The grass may not be greener, but it certainly will be longer in the Howick Botany ward parks and reserves.
Grass will be allowed to grow up to a maximum of 200mm tall, almost as high as a litre milk bottle, before it needs to be cut, and trees could go without pruning for as long as five years.
These are just two of the Key Performance Indicator (KPI) measures in Auckland Council’s latest parks maintenance contract for the Howick Botany ward.
The KPIs were released to East Tamaki Heights resident Mark Hanson, who says he was keen to find out if the council would hold the new contractor to account financially for failure to meet the KPI requirements.
The Botany local says it was “just a simple inquiry” that was treated as a Local Government Official Information Act (LGOIMA) request by Auckland Council.
The response said the grass on a neighbourhood park “should be no shorter than 50mm and no higher than 200mm” and the tree trimming allows for “a cyclic tree pruning rotation of five years for street trees.”
“That’s almost as tall as a litre bottle of milk and it’s too long. I think the council has been a bit of a soft touch on this on this maximum measure,” Hanson says.
The new contracts were given to Australian company Ventia and came into effect in July.
“Its early days, so yes let’s give them some time, but I don’t hold out much hope. All these contractors want to do is the bare minimum — and it’s our money, we’re paying for it.”
Simon Randall, the council’s Acting Head Of Operational Management And Maintenance says he is confident that Aucklander’s can expect to see expect better maintenance of their local parks under the new contracts.
“Our maintenance contracts, including for parks, are outcomes based now — this means they carry out the work as and when it’s needed rather than on a pre-set schedule,” he says.
The LGOIMA response said “The contracts have performance management mechanisms for failure to meet contract KPIs and a dedicated team that will monitor the outcomes and deliverables.
“Council retains the right to withhold up to 10 per cent of a monthly invoice for continuing, non-mitigated performance breaches.”

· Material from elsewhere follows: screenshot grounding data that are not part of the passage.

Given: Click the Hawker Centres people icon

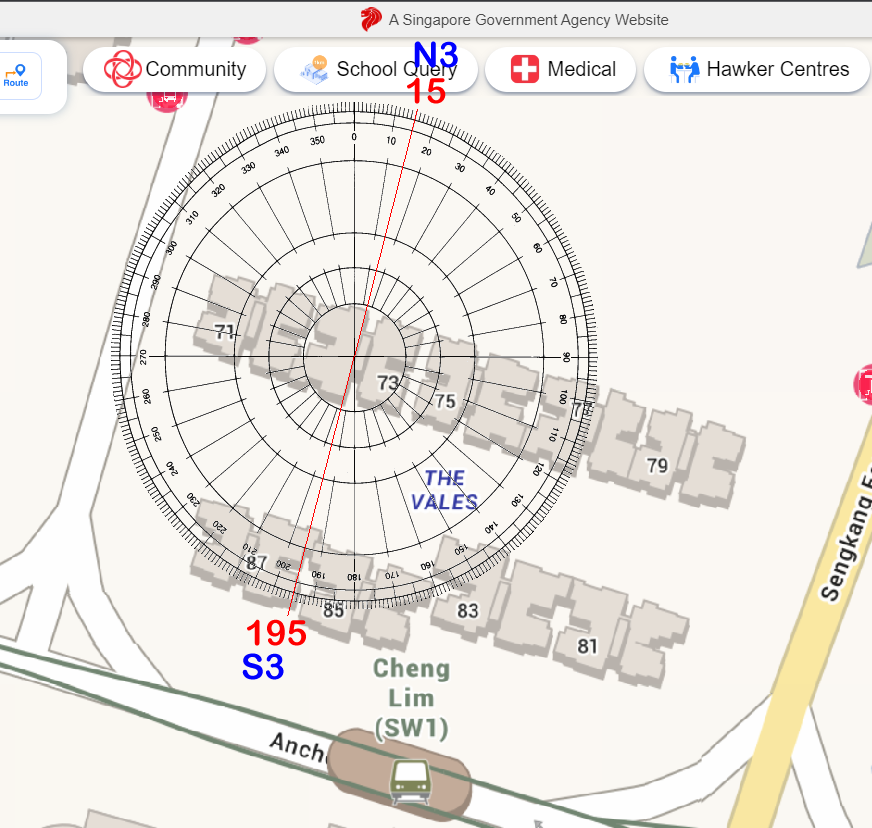Looking at the screenshot, I should [684, 69].
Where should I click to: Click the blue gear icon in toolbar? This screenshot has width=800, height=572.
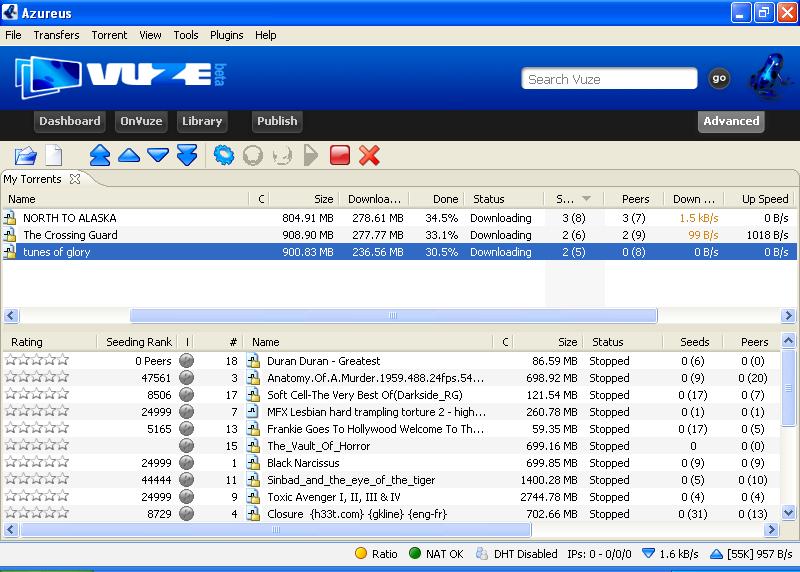pos(224,155)
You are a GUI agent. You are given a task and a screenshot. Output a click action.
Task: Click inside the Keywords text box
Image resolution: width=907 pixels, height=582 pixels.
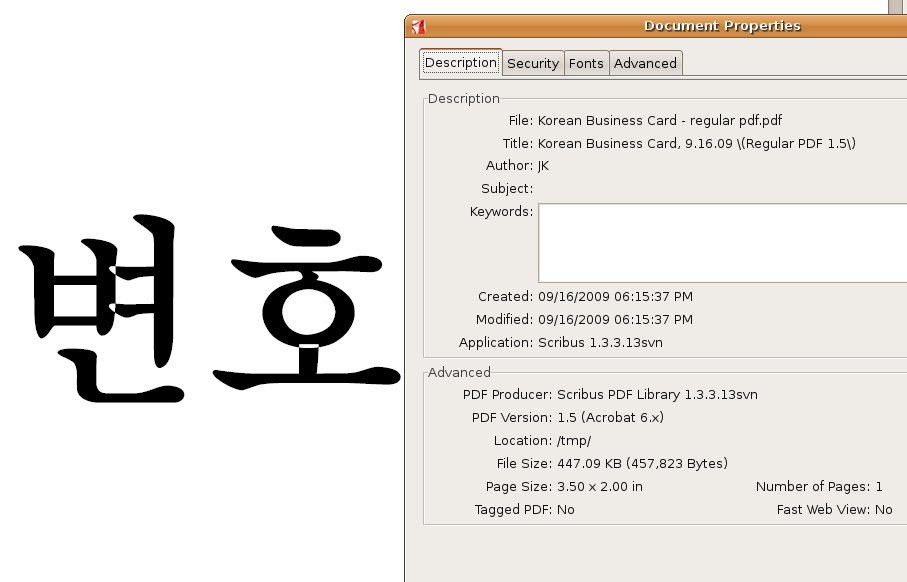pyautogui.click(x=720, y=243)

Mr Hanson said while ‘continuing non-mitigated breaches’ was fairly open, the council response is encouraging.
Howick local board member John Spiller says he has seen a significant deterioration in park maintenance in recent years and is looking forward to improved outcomes with the new providers.
“My view on mowing frequencies of parks and reserves is that this should be carried out to provide maximum enjoyment and access to these special places with an emphasis on frequency over the warmer months,” he says.
“It seems a wasteful practice to mow at set frequencies throughout the year when people are not using the parks nearly as much over late autumn, winter and early spring.
“The other disadvantage with winter mowing of undrained areas is that the tractors make a considerable mess which is both unsightly and dangerous.”